I won’t ramble on about the Importance of Representation here. You all get it. I’ve always written the stories that I want to read. As I entrenched myself deeper in the world of film and film criticism, I found myself being exposed to more and more voids. Opportunities that are glaringly obvious, yet not being taken. Stories that I saw other people yearning to read, to see explored to the full extent that these stories deserved. Stories I remain passionately intense about wanting to tell and wanting to see told at a time where mainstream trans/queer media seems only concerned with respectability politics and attempts to assimilate. I want to tell trans stories that are complicated, weird, messy, and scary. I want trans characters at the forefront of horror; I want us being ripped apart and I want us standing triumphant in the bloody ruins.

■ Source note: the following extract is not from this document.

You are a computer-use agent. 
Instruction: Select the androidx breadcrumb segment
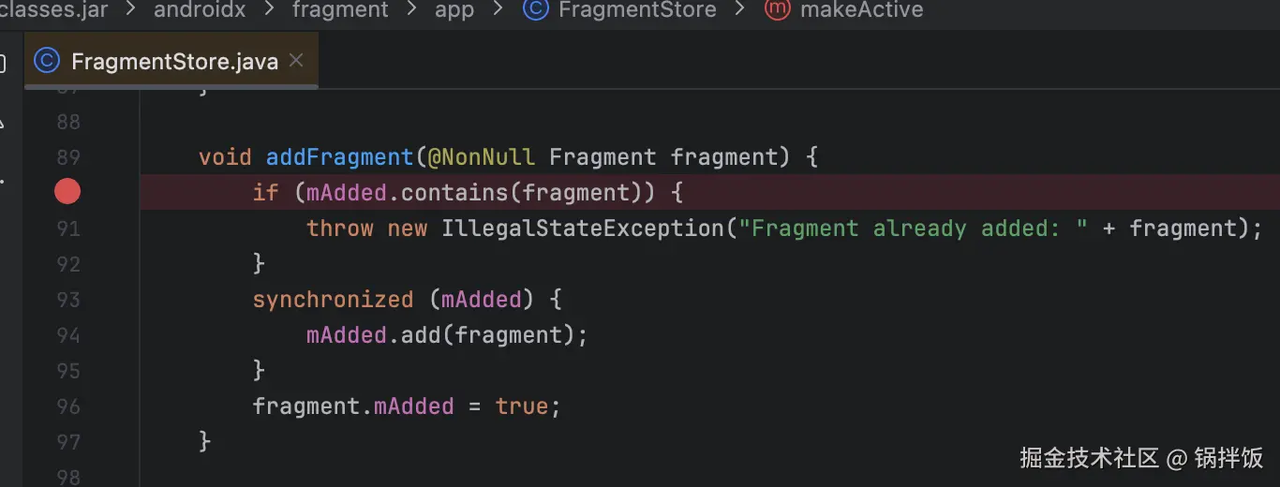[x=201, y=10]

I know I said that I see other people yearning for the same stories I yearn for, in both a cinematic and literary context, but there are not words to describe how blown away I am by peoples’ reactions to my writing. I mean that for my film crit, too. There are so many emails in my inbox from literal kids, thanking me for exploring film and gender in the way that I do. I wrote this small little thing for an essay collection last year, and someone’s long thread of reviews included this: “Writing like [Logan’s] is the reason [they] love horror and film analysis, and it is worth the price tag of the collection alone”.

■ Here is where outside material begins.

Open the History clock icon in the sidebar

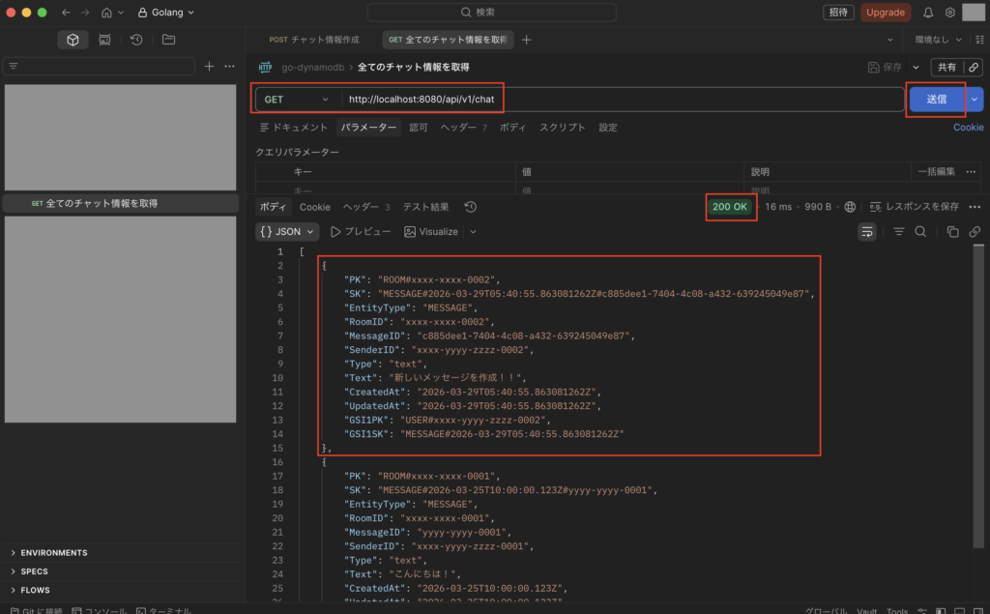coord(136,40)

This is all a long and rambling way to say: I have just had the most intense, hysterical year of my life. I flew to Pennsylvania to talk about trans horror. I flew to SXSW in Texas on a fucking whim to see Evil Dead Rise. Graduated college. Got published in that essay collection. Been on more podcasts than I can even keep straight.
And I got a literary agent. Less than a year after my initial query, we’ve just sold my first book. Technically, we sold two.

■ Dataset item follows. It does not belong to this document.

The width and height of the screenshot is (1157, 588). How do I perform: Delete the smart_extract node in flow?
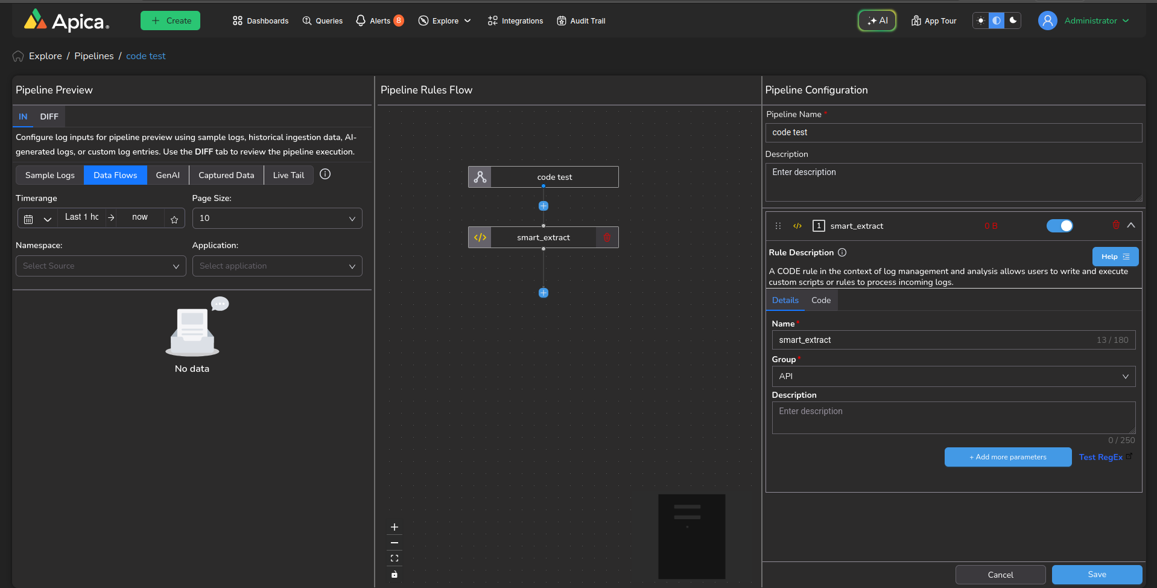pyautogui.click(x=607, y=237)
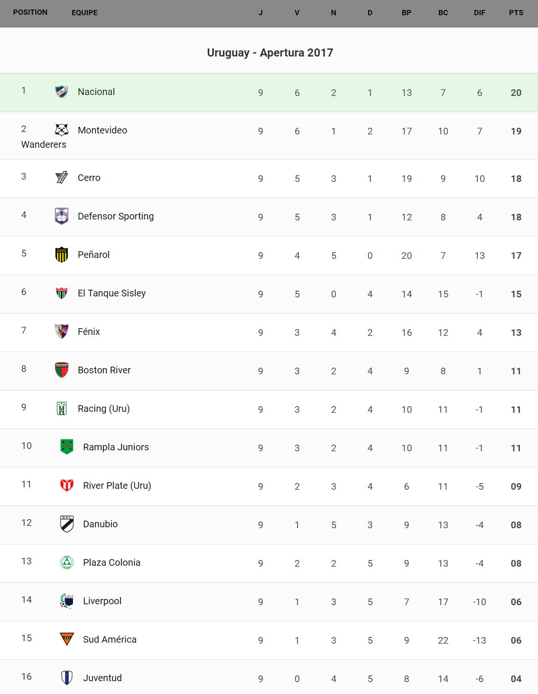Click the Montevideo Wanderers crest icon
538x694 pixels.
tap(62, 130)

I won’t say much about Old Wounds here. Only that I could’ve never imagined how many people’s eyes would light up when I start talking about this book. This strange, weird little book that I wrote simply because I wanted to read it. Taking from my experience trying to sell a screenplay (0/10, do not recommend), I didn’t expect for anybody to read this story and give it a shot. For that, my first public thanks of many to Chloe and Krista. They have been such champions of this book from the moment we hit the ground and I’m going to be thanking them from now until the end of time.
There’s a lot stuck inside of this story— cryptids, a literal cult of gender, too many Meat Loaf songs, multiple rants about how much Boys Don’t Cry sucks, and two trans kids who refuse to go quietly into the night. This book is about many horrible things, both real and otherworldly, but it is also about survival. It’s about love and community and how the violence enacted against us is not an inevitability. I am so thankful that so many people already care about Erin and Max, and I am so excited for the rest of you to finally meet them.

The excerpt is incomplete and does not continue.